Who said you needed fancy tools or far-flung sites to go fossil hunting? Some of the most fascinating fossils are just waiting to be spotted in rock formations while you’re outdoors hiking and enjoying nature. For amateur collectors, keeping an eye out for these common rock fossils adds an exciting new dimension to any trail.

In this blog, we discuss some easily identifiable fossils to look for on your next hike that will leave your inner paleontologist thrilled.

Petrified Wood

Petrified wood is created when plant debris gets buried, and minerals slowly replace the organic matter, transforming it into stone over millions of years. The result is literally organic materials turned into rock - or rocks that look like petrified wood. These heavy fossilized logs retain beautiful lifelike detail in the grain patterns and cellular structures of the original wood. Eroded petrified wood fragments are easily spotted along hiking trails, cutting through ancient forests turned to stone.

Fern Fossils

Delicate frond and stem impressions from primitive ferns are common in shale deposits spanning the Permian to Cretaceous periods. Spotting the distinctive leaf venations preserved in rock is a good indicator of fern fossils. Carbon film left by decayed plant matter sometimes outlines their lacy frond patterns, too. Shale rock layers tend to split nicely, revealing these lovely plant fossils in their matrix.

Crinoids

Also known as sea lilies, crinoids were aquatic species related to starfish with flower-like bodies anchored by stems.
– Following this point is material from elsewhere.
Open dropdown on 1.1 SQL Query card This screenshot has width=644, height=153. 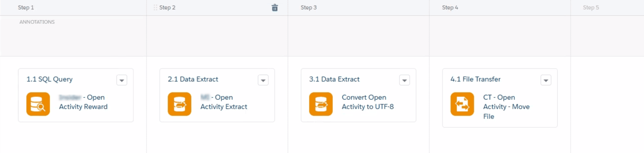click(122, 80)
While the actual animals decayed after death, the stems often got preserved as fossils. Their column-like segmentation arranged in discs is visually striking. Spotting these while hiking through limestone is like finding an ancient stack of coins or poker chips embedded in rock.

Brachiopods

These marine shellfish were abundant from the Cambrian to the Jurassic era. Brachiopods have two uneven valve shells, unlike the identical halves of bivalve clams. Their shells often fossilized nicely in limestone, revealing delicate ribbed ornamentation. Brachiopods range from tiny pea sized fossils to giant hand-sized shells easily spotted when they erode out of limestone rock faces.

Corals

Coral reef structures built from calcium carbonate are natural fossil factories, preserving countless marine species over millions of years. Fossilized corals tend to retain their familiar branch-like skeletons and six-sided symmetry. Their stony interiors sometimes contain echinoderms, bryozoans, clams and other marine creatures in a rich fossil assemblage within the original coral heads.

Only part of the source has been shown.